Edit the items from the start through the line containing "tap(983, 639)" so that "checkbox" becomes "toggle", and give back only those lines with everything else unchanged.

_Data shown_
..............................

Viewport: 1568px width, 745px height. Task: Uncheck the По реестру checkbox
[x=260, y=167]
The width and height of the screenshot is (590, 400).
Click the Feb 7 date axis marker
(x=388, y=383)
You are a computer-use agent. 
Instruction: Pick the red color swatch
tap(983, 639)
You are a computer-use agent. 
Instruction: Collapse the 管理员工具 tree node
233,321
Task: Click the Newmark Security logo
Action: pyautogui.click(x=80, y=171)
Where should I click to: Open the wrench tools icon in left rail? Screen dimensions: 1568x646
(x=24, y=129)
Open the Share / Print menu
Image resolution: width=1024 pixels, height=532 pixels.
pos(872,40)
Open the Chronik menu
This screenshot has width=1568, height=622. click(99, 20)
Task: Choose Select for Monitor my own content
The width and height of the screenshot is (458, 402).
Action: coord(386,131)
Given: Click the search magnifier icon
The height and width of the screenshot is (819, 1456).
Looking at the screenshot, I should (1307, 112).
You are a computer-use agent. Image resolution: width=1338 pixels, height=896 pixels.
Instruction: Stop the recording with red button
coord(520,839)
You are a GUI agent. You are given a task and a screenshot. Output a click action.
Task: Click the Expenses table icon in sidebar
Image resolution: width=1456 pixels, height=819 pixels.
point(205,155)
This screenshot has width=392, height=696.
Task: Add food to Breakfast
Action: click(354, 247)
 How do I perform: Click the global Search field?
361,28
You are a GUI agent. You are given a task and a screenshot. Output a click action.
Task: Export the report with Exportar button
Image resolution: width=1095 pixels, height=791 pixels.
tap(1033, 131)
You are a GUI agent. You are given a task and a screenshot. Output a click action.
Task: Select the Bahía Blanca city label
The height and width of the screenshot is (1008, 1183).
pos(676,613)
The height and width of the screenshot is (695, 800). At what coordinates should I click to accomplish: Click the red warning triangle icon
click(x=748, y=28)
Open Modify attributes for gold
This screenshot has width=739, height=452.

..............................

_Written reply_
Viewport: 1568px width, 745px height. Task: Uncheck the По реестру toggle
[x=260, y=167]
The width and height of the screenshot is (590, 400).
Click the Feb 7 date axis marker
(x=388, y=383)
You are a computer-use agent. 
Instruction: Pick the red color swatch
tap(983, 639)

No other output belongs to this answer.